After their experiences with Guitar Hero and Rock Band, Daniel Sussmann and his colleagues at Harmonix were very worried about whether there was a similar passion for dance music and being a DJ as for a rock star traveling long time. Harmonix was nothing short of the official aerial guitar playing on notched wood. There was no equivalent in the area of dance hall rhythms – or was there?
As I must admit to Fuser after three or four hours, there is. And that’s the dance itself. How one becomes one with music is almost irrelevant. And I admit, even more than in a rock band, whose music I would like fundamentally better on paper than what I’m doing here, after a little practice, there’s hardly any left in my chair what’s going on. at Fuser.
In short, Fuser has four turntables in front of you, each symbolizing a soundtrack. At the top of the image, you scroll through three song crates, a total of thirty tracks, each of which has been broken down into four soundtracks and comes from all possible genres. Rock was less represented, with the exception of The Clash and Smash Mouth, but Sussmann promised me that there would be things coming from louder directions at launch.
So you move the cursor over a song and press the corresponding key to ‘drop’ drums, guitars, keys or vocals in a rhythm-appropriate way and watch people go crazy. Here and there the requests come from the public to mix in certain genres or tracks, you vary the tempo and the pitch without the songs coming to the dumb Mickey Mouse or Satanist versions – respect the sound engineers – and you yourself. ask how it all works.
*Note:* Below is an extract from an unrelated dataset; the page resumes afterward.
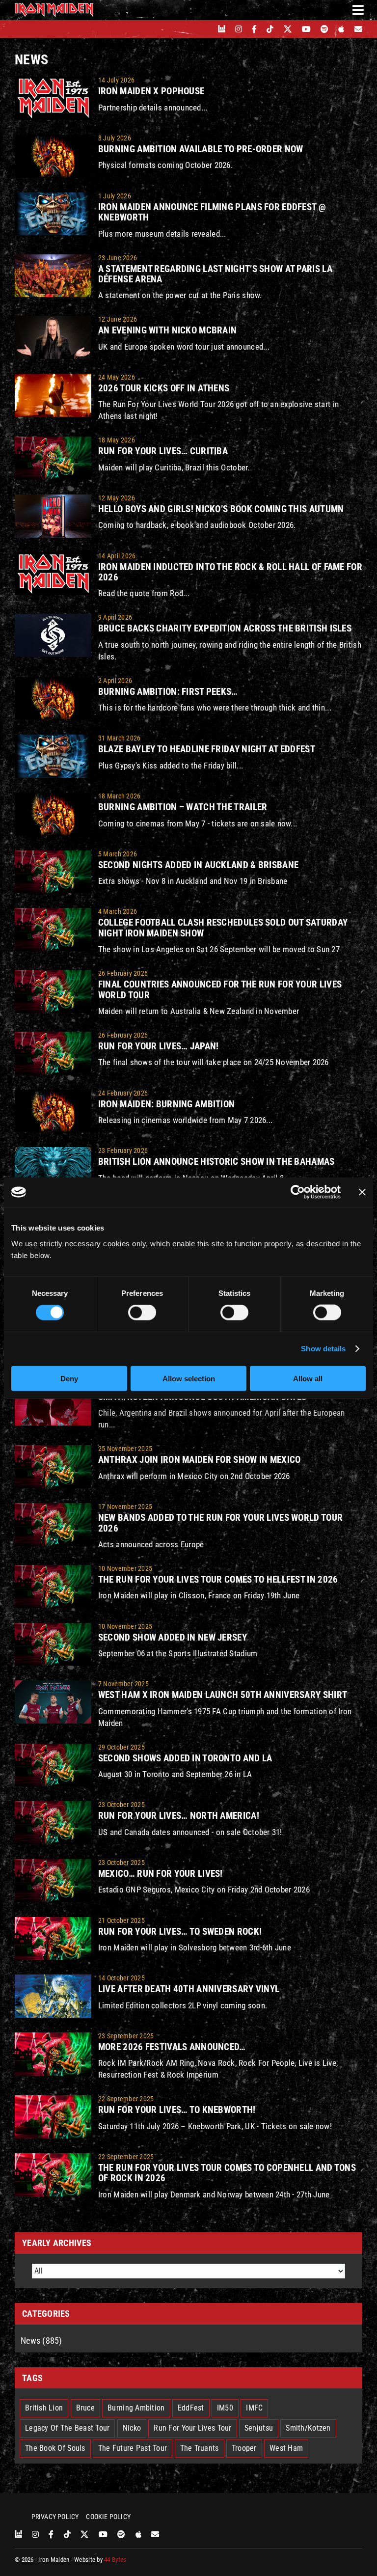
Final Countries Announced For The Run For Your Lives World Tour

And almost nothing more can be said about it except that it really surprised me how much you can appreciate the individual elements of a song. I usually felt Warren Gs Regulate’s killer bassline, but never really realized it. I did a phenomenal weird mix of Don’t Fear the Reaper on Billie Eilish’s Bad Guy bass and Imagine Dragons clips that I never thought possible. I cranked up the beat, queued Panic’s guitars to Disco and Macklemore samples, and came to the beat of Nellys Hot in Herre for an almost ridiculous and happy version of I Want To Dance With Someone – and the people in the audience have gone mad.
I’m not sure yet how much this experience will attract the highscore community that has grown over the years, which has come together around a rock band and guitar hero. But it is an experience! While timing is extremely important to audience affection, which is also your ‘bar of life’ here, I felt less trapped in the sight of a pimple-filled highway tunnel and closer to the music than never in a music game before.
To keep it with Whitney: “I want to dance with someone who loves me!” And how they dance! And how they love me!